Dans le texte sur l’Acte pour le Marché unique, reprenez mot pour mot le passage qui va de « L’adoption du Volet » jusqu’à « stratégie Europe 2020. ».
::: Document
L’adoption du Volet II pour l’Acte pour le Marché unique entérine la stratégie de la Commission européenne

Adopté le 3 octobre 2012, le Volet II pour l’Acte pour le Marché unique vient en fait confirmer la stratégie de la Commission européenne en matière d’entrepreneuriat social.

D’une part, cette Communication réaffirme que la Commission considère que les  entreprises sociales participent directement à la réalisation d’une croissance « intelligente, inclusive et durable », et à l’amélioration de la gouvernance économique, qui sont les objectifs de la stratégie Europe 2020.

D’autre part, la Commission attire l’attention sur la nécessité de démontrer l’impact des entreprises sociales en améliorant la visibilité, et en développant une méthodologie de mesure d’impact socio-économique. Cette communication met en exergue que « le plus urgent aujourd’hui est de développer des outils pour accroître la visibilité des entreprises sociales” et la nécessité de “se mettre d’accord sur de nouveaux outils pour montrer aux consommateurs, aux banques, aux investisseurs et aux autorités publiques l’impact positif qu’ont les entreprises sociales”.
::::::
::: Données enregistrées
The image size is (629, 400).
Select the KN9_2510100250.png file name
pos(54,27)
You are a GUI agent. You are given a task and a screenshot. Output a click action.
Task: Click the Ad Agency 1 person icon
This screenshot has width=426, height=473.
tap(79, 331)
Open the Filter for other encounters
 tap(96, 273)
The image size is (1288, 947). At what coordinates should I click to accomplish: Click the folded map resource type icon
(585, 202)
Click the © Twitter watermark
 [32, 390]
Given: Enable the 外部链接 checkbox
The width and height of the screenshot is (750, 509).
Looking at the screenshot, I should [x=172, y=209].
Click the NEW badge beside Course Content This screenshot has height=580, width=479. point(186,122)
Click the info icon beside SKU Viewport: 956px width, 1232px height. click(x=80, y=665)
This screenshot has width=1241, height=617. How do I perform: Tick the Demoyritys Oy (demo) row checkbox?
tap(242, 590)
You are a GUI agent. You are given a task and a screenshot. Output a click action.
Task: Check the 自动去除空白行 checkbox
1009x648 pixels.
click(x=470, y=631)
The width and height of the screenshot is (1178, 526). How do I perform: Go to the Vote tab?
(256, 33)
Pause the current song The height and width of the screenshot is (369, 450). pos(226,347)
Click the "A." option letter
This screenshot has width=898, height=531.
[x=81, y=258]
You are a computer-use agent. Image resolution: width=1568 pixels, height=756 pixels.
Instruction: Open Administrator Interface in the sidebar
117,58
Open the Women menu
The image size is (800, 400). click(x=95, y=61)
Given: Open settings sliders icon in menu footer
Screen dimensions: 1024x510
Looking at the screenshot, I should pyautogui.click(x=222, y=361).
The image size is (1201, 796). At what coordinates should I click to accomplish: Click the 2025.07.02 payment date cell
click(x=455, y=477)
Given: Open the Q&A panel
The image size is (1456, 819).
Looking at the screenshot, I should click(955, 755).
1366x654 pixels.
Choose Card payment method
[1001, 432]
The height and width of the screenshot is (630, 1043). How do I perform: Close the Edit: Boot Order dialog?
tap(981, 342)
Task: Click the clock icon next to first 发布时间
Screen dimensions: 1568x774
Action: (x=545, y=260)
::::::
▶ _La réponse_:
L’adoption du Volet II pour l’Acte pour le Marché unique entérine la stratégie de la Commission européenne

Adopté le 3 octobre 2012, le Volet II pour l’Acte pour le Marché unique vient en fait confirmer la stratégie de la Commission européenne en matière d’entrepreneuriat social.

D’une part, cette Communication réaffirme que la Commission considère que les  entreprises sociales participent directement à la réalisation d’une croissance « intelligente, inclusive et durable », et à l’amélioration de la gouvernance économique, qui sont les objectifs de la stratégie Europe 2020.